Each year the Shamrock Club of New Dublin hosts Wisconsin's largest St. Patrick's Day parade with an Irish Fest in New London. The parade typically features multiple bagpipe & marching bands, clown performers, specialty, clan, and business floats. Irish Fest is held in a heated big top tent with several Celtic style bands, food, beverage, and market booths.

A whole week of St. Patrick's Day events starts when club leprechauns rename the town to New Dublin. The events include; an evening of Irish entertainment, an Irish Ceili with a band and caller/teacher, Irish caroling, and an Irish wake parody. Corned beef and cabbage is served in the area in restaurants that week too. The parade and Irish Fest top off the week on Saturday.

Finnegan's Wake is a yearly tradition in 'New Dublin'. It started years ago as a 'lark' when locals in mourning paraded down the main street with a mannequin (Finnegan) in a wicker casket. The parade has grown each year since with Finnegan now riding in a green hearse with faulty door locks that allow him with casket to fly out when the hearse pulls away.

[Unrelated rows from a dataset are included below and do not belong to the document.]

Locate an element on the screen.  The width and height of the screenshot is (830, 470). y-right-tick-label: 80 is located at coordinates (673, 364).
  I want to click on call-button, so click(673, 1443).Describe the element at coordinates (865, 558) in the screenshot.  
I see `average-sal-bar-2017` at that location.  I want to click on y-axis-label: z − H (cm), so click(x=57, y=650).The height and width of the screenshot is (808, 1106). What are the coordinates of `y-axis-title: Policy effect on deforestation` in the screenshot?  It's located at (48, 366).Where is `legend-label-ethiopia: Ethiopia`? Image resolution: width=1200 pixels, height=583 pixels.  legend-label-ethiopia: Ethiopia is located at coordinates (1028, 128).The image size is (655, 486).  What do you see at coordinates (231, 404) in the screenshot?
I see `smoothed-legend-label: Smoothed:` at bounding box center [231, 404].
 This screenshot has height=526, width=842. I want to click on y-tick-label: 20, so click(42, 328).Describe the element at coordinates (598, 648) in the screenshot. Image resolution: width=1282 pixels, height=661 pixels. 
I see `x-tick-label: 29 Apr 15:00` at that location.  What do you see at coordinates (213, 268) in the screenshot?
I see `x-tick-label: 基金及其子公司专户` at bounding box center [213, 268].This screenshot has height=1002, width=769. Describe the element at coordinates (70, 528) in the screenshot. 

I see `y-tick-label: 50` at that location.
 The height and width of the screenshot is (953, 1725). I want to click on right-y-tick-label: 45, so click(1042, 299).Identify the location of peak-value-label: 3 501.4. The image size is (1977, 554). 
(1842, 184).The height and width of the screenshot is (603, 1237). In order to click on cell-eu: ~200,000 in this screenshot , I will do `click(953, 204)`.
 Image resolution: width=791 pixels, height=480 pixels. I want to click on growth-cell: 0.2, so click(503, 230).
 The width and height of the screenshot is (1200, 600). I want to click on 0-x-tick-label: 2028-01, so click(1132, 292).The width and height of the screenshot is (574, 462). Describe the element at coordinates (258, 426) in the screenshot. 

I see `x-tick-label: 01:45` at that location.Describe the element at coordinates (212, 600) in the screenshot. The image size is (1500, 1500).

=== La Crosse - St Patrick Day Parade ===
The La Crosse chapter has a St Patrick Day Parade on the Saturday prior to March 17 each year, in downtown La Crosse.

In addition, the La Crosse Chapter also has a number of activities during the week before St Patrick's Day, including caroling at nursing homes.

=== Green Bay St. Patrick Day Parade ===
The Shamrock Club of Green Bay and Northeastern Wisconsin has a parade in downtown Green Bay on the Saturday prior to St. Patrick's Day.

===Beloit St. Patricks Day Parade===

The Rock County Chapter of the Shamrock Club is no longer in existence. The Shamrock club does not have a connection to the Beloit St. Patrick's Day parade any longer. The Beloit St. Patricks Day Parade took place every year in downtown Beloit. The parade began at the Kerry Group headquarters, a prominent food producer having originated in Ireland, and finished in Beloit's Central Park (Horace White). The parade was held annually on the Friday before St. Patricks Day.